Gloom overshadows North Sea exploration hits
Two pieces of good news in the UK and Norway are buried by cost-cutting and depressed prices
The renaissance of the North Sea since the 2014 oil price crash has largely been a technical, economic and corporate triumph. How it survives the twin challenges of another bout of unconstrained supply coupled with a demand-side hit unprecedented outside of wartime remains to be seen.
Already, North Sea operators are announcing capex and opex cuts they admit will impact production. The optimistic view is that the post-2014 bloodletting has left a province well prepared to weather a sustained downturn. The less-rosy view is that a province that has taken out so much of its fat will be cutting painfully into muscle—with good projects and efficient supply chains jettisoned.
One cloud on the previously more promising UK and Norwegian continental shelf (UKCS and NCS) horizons had been the lack of exploration drilling and success, particularly in the search for substantial new discoveries rather than near-field exploration. The latter is understandably more popular in terms of the reduced risk of dry holes and the cost savings offered by proximity to existing infrastructure.
But the size of near-field discoveries is almost inevitably smaller—leading to concerns over reserve replacement. These will only be exacerbated by promised cost-cutting, with exploration spend an obvious quick-win solution.
Upping the pace
The NCS sees more wells drilled as a result of its fiscal system, which offers refunds of 78pc of unsuccessful exploration costs. But even it saw a post-2014 downturn from 44 wildcats that year to a low of 21 in 2017, according to Petroleum Economist analysis of data from the Norwegian Petroleum Directorate (NPD). Activity recovered to match 2014’s 44 wells in 2019, with six bores completed so far this year, the NPD reports.
The UKCS saw a similar trend of decline, to as few as seven exploration wells in 2018, according to the UK’s Oil and Gas Authority (OGA), before activity rebounded in 2019 to 18 exploration wells. Even while noting the improved count compared with 2018, Nick Richardson, head of exploration and new ventures at the OGA, was late last year cautioning that the number of spuds was still two shy of what had been planned, and saying an “injection of pace [is] needed around resource progression”.
“Injection of pace [is] needed around resource progression” Richardson, OGA
The timing of the announcements by Total and Hungary’s Mol of exploration success on the UKCS and NCS respectively is therefore somewhat ironic. Mol was hunting close to the existing Balder and Ringhorne fields in the Norwegian North Sea.

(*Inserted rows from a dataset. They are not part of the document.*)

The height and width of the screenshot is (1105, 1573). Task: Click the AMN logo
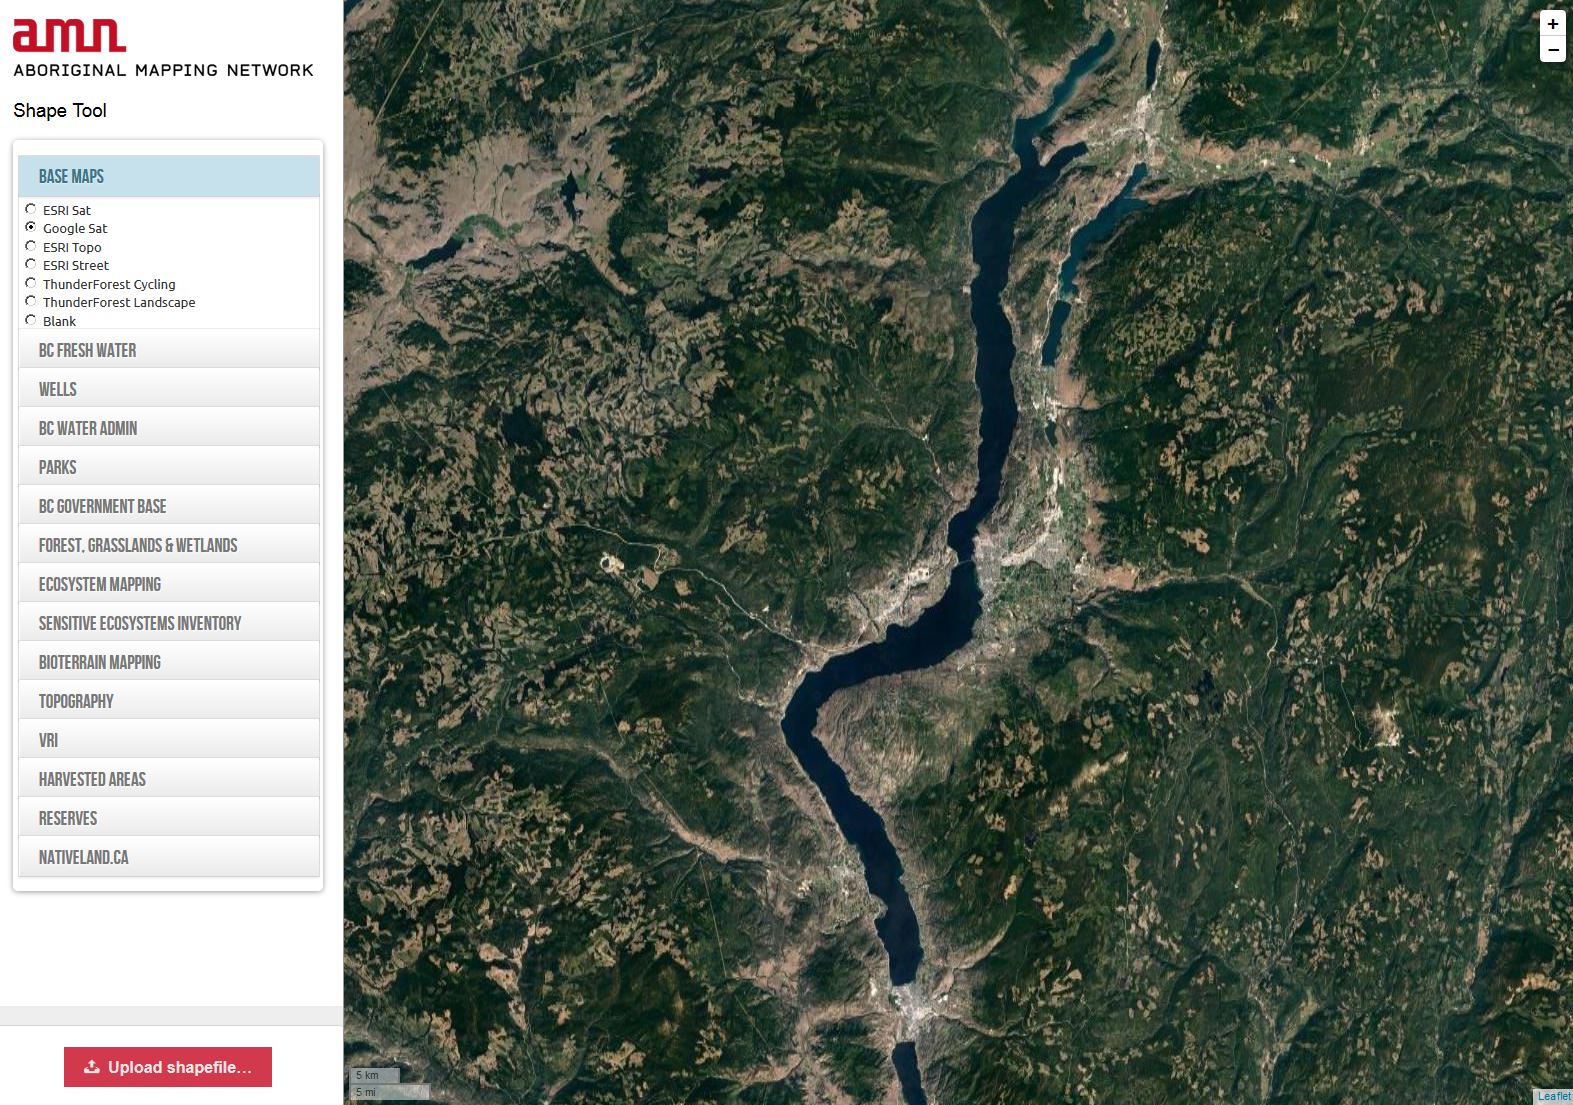(x=69, y=35)
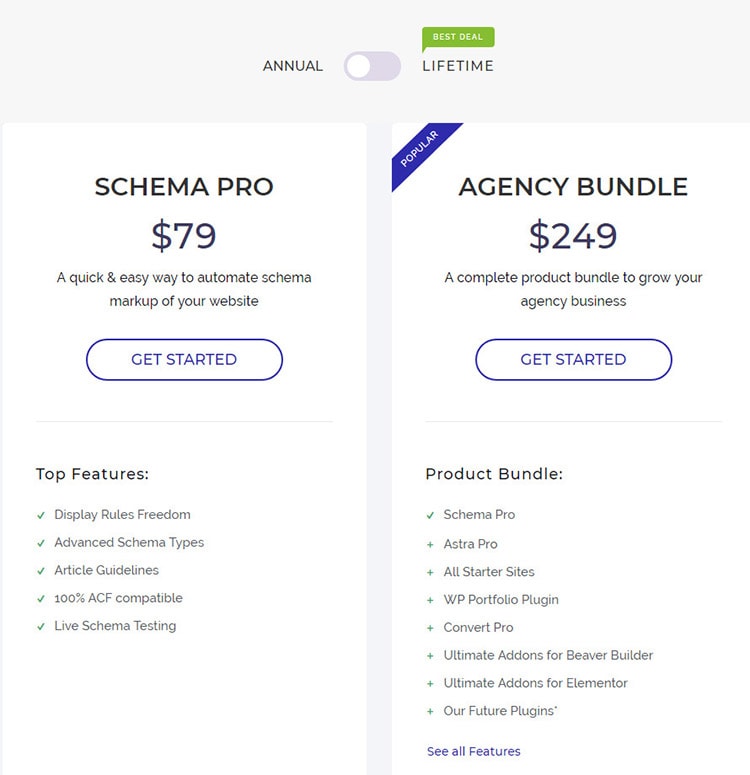This screenshot has width=750, height=775.
Task: Click the POPULAR corner ribbon
Action: click(x=420, y=149)
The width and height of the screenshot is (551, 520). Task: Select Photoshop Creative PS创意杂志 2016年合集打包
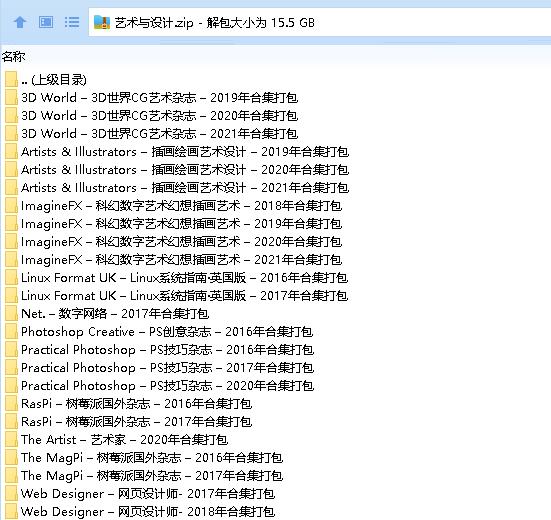click(x=167, y=332)
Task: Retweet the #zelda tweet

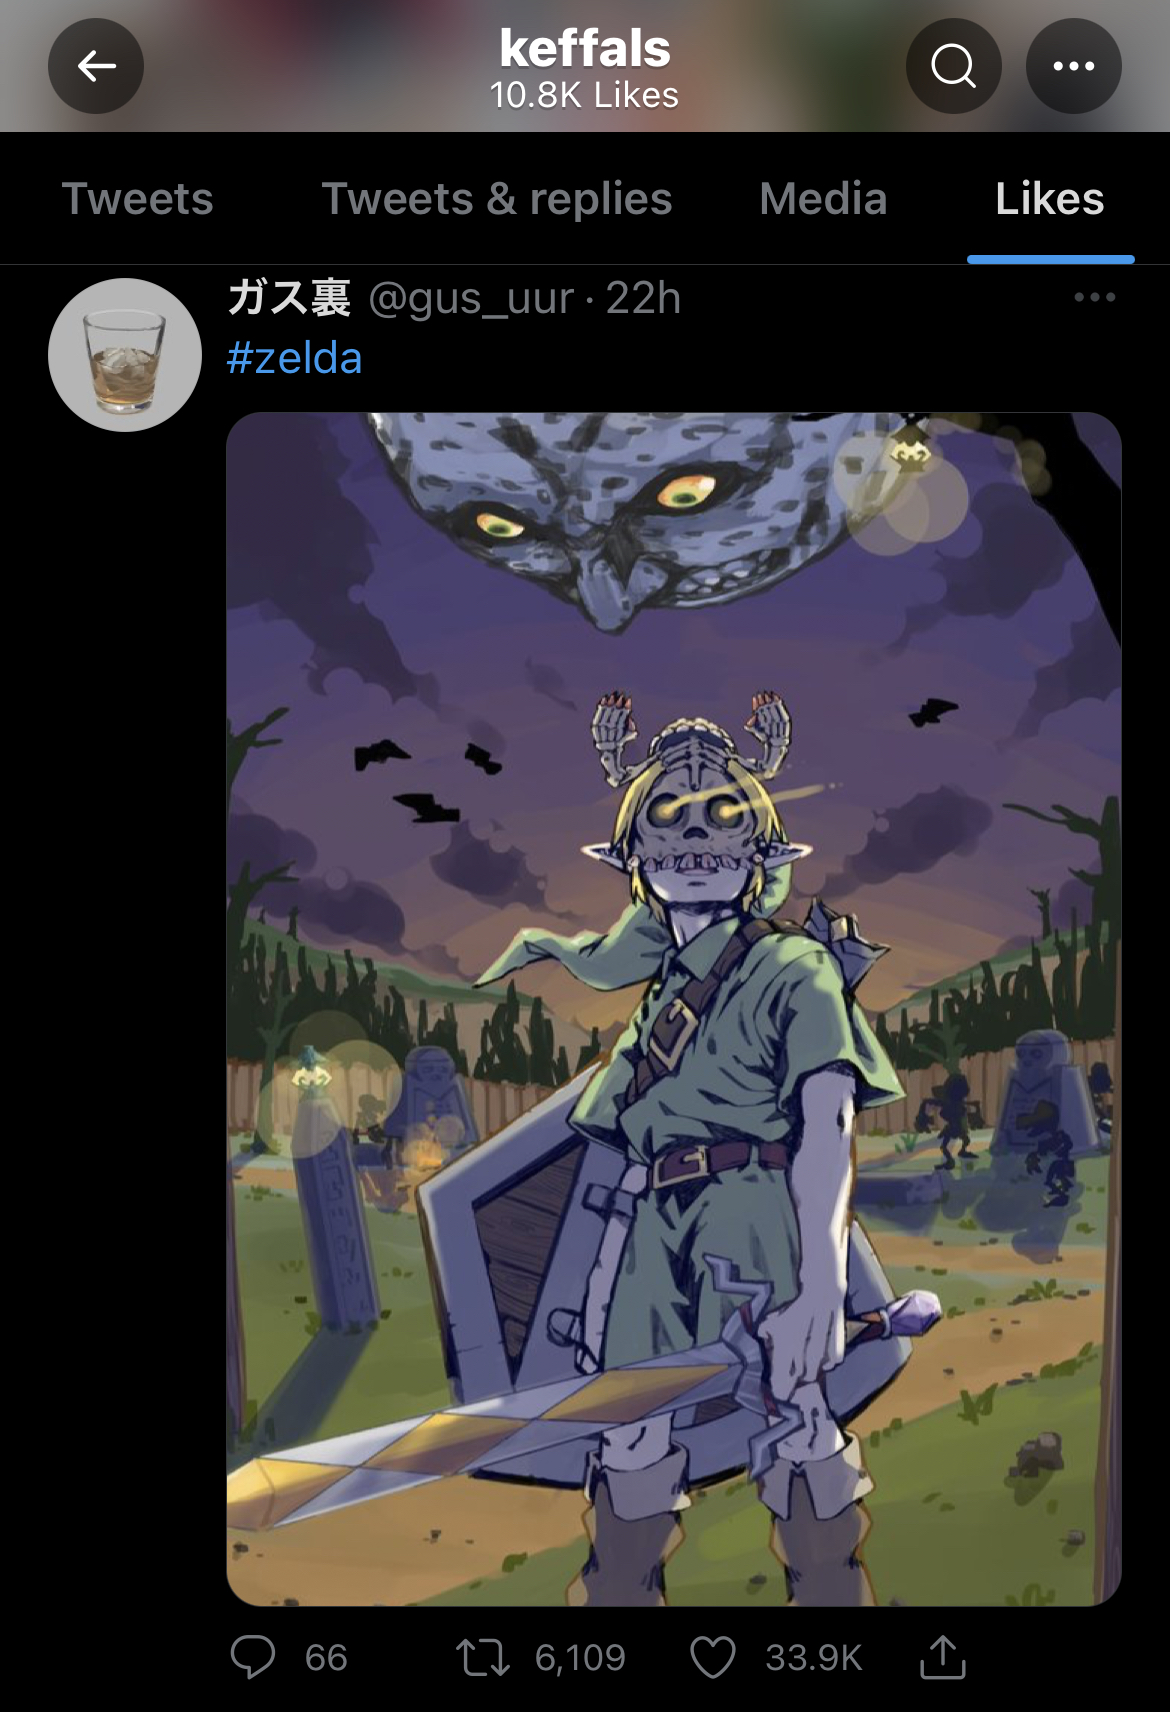Action: click(483, 1657)
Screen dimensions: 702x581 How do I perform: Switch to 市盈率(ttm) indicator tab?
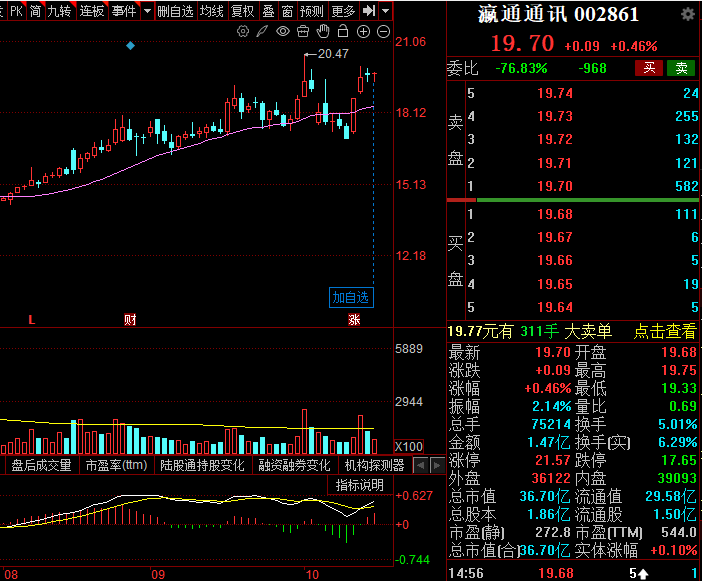pyautogui.click(x=116, y=465)
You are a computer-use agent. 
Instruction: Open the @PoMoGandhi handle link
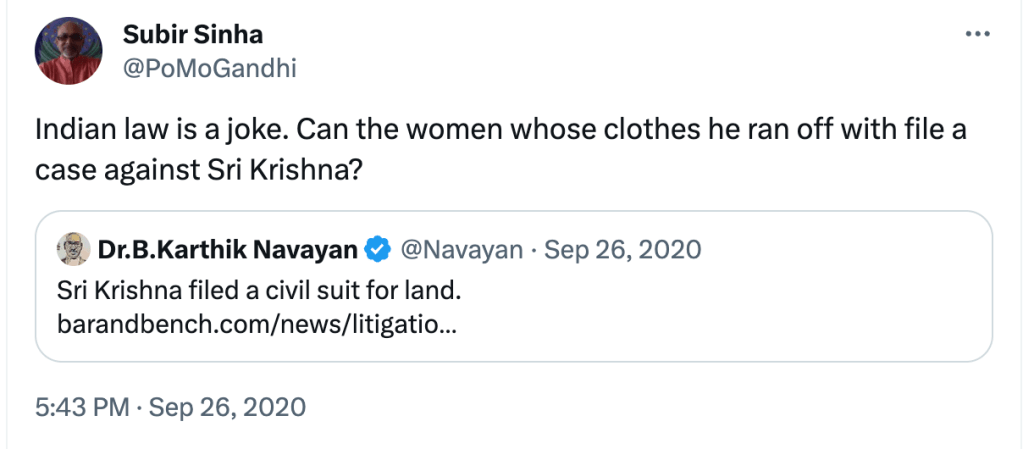pyautogui.click(x=209, y=67)
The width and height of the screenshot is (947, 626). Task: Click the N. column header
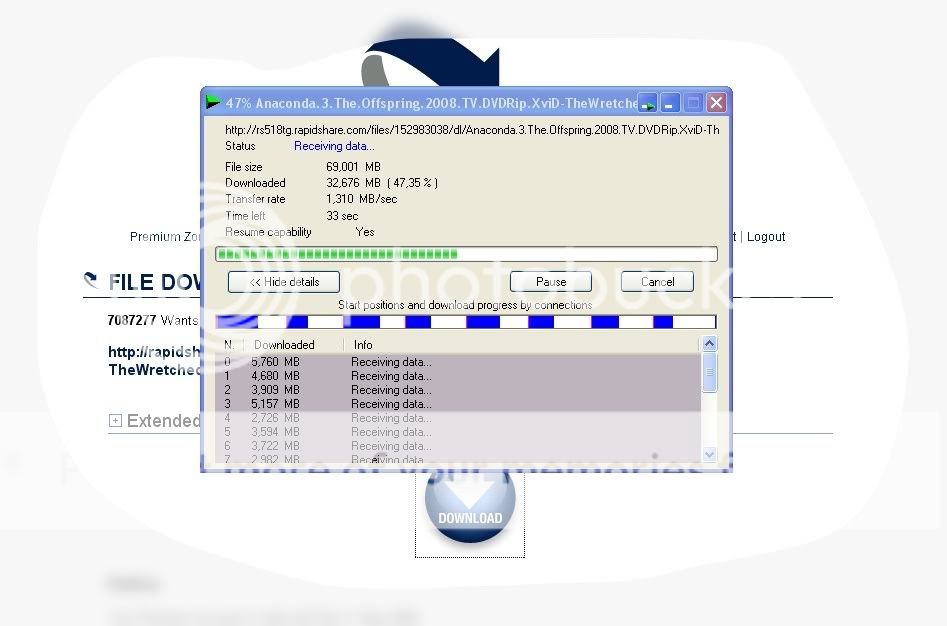coord(229,345)
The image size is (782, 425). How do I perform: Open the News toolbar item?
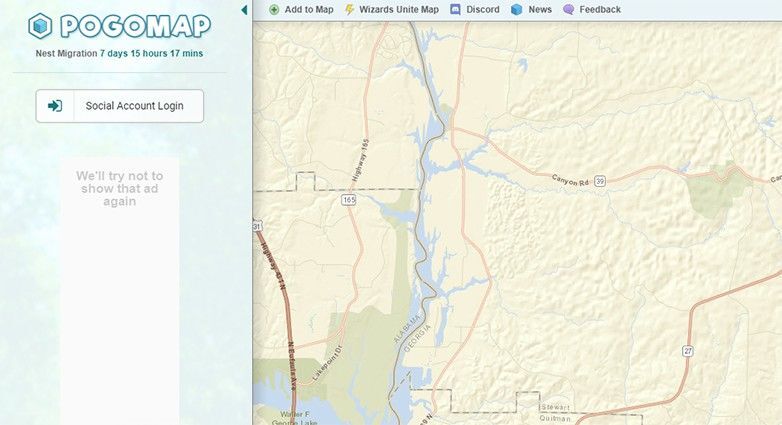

The Iving discovery it made has initial estimates of 12-71mn bl oe of oil and gas resource in place, c.85pc of which is light oil of 40° API, and with further upside potential. Its Evra probe also hit hydrocarbons, but further appraisal work will be required to determine the resource potential.
The project partners aim to tie back the discoveries to existing nearby infrastructure, according to Swedish producer Lundin, which, like Mol, holds a 40pc stake in the licence— emphasising its near-field nature. Follow-up prospectivity also exists, says Lundin.
On the UKCS, Total sees its success at the Isabella prospect as “encouraging”, although it will continue to analyse data to determine an appraisal approach aimed at confirming commerciality.
Again, the focus is on proximity to existing infrastructure—Isabella is 40km south of the Total-operated Elgin-Franklin complex in the Central North Sea. “Our exploration strategy in the North Sea to explore for value-adding prospects nearby to our infrastructure is working,” says Kevin McLachlan, senior vice president for exploration at Total.
But, as Isabella is a gas-condensate find, the current price environment has put a dampener on enthusiasm. The TTF front-month gas price is trading around the €8.50/MWh mark, hardly a price level to encourage rapid development of a gas field.
12-71mn bl oe – Estimated size of Iving discovery
“Progression is likely to be put on the backburner at current prices,” says Glenn Morrall, an upstream research analyst at consultancy Wood Mackenzie. He notes that the find’s high pressure/high temperature (HP/HT) nature will add complexity and cost.
“But given the abundance of nearby infrastructure, the discovery could be commercial should we see a pick-up in sentiment—some HP/HT fields around the world are commercial at as little as 15mn bl oe,” he continues. Total’s HP/HT experience with the Elgin-Franklin and the Culzean fields makes it a well-qualified operator for this challenge.
UK independent Neptune Energy holds a 50pc non-operated stake in Isabella—Total’s share is only 30pc, but the major is known to place an onus on operatorships in its UKCS business. Neptune made it a good exploration week by also announcing an oil discovery at the Schwegenheim onshore exploration well in the Rhine Valley, Germany.